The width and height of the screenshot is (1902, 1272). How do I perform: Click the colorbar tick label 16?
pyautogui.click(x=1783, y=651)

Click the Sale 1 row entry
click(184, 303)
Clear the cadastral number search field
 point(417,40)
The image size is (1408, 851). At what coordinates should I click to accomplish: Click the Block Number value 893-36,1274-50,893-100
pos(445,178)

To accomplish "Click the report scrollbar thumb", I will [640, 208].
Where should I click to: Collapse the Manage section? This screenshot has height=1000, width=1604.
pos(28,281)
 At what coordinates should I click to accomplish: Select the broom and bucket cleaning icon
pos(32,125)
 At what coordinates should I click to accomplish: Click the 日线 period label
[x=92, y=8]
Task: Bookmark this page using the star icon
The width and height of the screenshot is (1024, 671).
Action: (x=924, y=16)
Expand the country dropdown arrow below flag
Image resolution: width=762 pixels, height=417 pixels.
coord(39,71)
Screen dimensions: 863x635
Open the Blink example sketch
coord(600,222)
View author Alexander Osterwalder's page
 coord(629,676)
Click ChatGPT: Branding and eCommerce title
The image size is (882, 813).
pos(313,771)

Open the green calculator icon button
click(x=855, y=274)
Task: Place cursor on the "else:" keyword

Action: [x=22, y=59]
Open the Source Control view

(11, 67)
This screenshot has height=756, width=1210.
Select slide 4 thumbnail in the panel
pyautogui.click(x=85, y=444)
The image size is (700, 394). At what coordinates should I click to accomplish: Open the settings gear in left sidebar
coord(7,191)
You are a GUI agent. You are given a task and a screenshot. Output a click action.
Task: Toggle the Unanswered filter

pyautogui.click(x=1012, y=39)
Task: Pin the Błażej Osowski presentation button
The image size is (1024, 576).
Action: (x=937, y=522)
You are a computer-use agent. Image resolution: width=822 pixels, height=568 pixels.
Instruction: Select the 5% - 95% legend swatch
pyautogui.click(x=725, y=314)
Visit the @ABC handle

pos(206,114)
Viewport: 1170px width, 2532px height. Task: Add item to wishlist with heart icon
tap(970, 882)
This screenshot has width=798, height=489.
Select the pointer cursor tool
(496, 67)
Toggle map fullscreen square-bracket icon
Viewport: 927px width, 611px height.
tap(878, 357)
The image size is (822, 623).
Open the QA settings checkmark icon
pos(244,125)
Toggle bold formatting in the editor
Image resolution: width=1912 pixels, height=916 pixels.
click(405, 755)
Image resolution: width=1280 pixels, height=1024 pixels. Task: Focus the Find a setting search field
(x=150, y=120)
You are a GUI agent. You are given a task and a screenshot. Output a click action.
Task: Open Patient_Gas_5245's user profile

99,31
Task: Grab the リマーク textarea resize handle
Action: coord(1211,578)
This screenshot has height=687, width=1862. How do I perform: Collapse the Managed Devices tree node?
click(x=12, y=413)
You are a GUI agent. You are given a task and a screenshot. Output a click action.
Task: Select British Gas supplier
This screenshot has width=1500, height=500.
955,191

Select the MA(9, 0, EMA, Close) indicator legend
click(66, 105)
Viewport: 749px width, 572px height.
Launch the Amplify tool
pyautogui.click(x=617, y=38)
================================
With the first line being the one containing "Open the green calculator icon button" and the last line the one containing "Toggle bold formatting in the editor", transcribe exactly the lines above that fall in that range.

*Reply to the exercise*.
Open the green calculator icon button
click(x=855, y=274)
Task: Place cursor on the "else:" keyword

Action: [x=22, y=59]
Open the Source Control view

(11, 67)
This screenshot has height=756, width=1210.
Select slide 4 thumbnail in the panel
pyautogui.click(x=85, y=444)
The image size is (700, 394). At what coordinates should I click to accomplish: Open the settings gear in left sidebar
coord(7,191)
You are a GUI agent. You are given a task and a screenshot. Output a click action.
Task: Toggle the Unanswered filter

pyautogui.click(x=1012, y=39)
Task: Pin the Błażej Osowski presentation button
The image size is (1024, 576).
Action: (x=937, y=522)
You are a computer-use agent. Image resolution: width=822 pixels, height=568 pixels.
Instruction: Select the 5% - 95% legend swatch
pyautogui.click(x=725, y=314)
Visit the @ABC handle

pos(206,114)
Viewport: 1170px width, 2532px height. Task: Add item to wishlist with heart icon
tap(970, 882)
This screenshot has width=798, height=489.
Select the pointer cursor tool
(496, 67)
Toggle map fullscreen square-bracket icon
Viewport: 927px width, 611px height.
tap(878, 357)
The image size is (822, 623).
Open the QA settings checkmark icon
pos(244,125)
Toggle bold formatting in the editor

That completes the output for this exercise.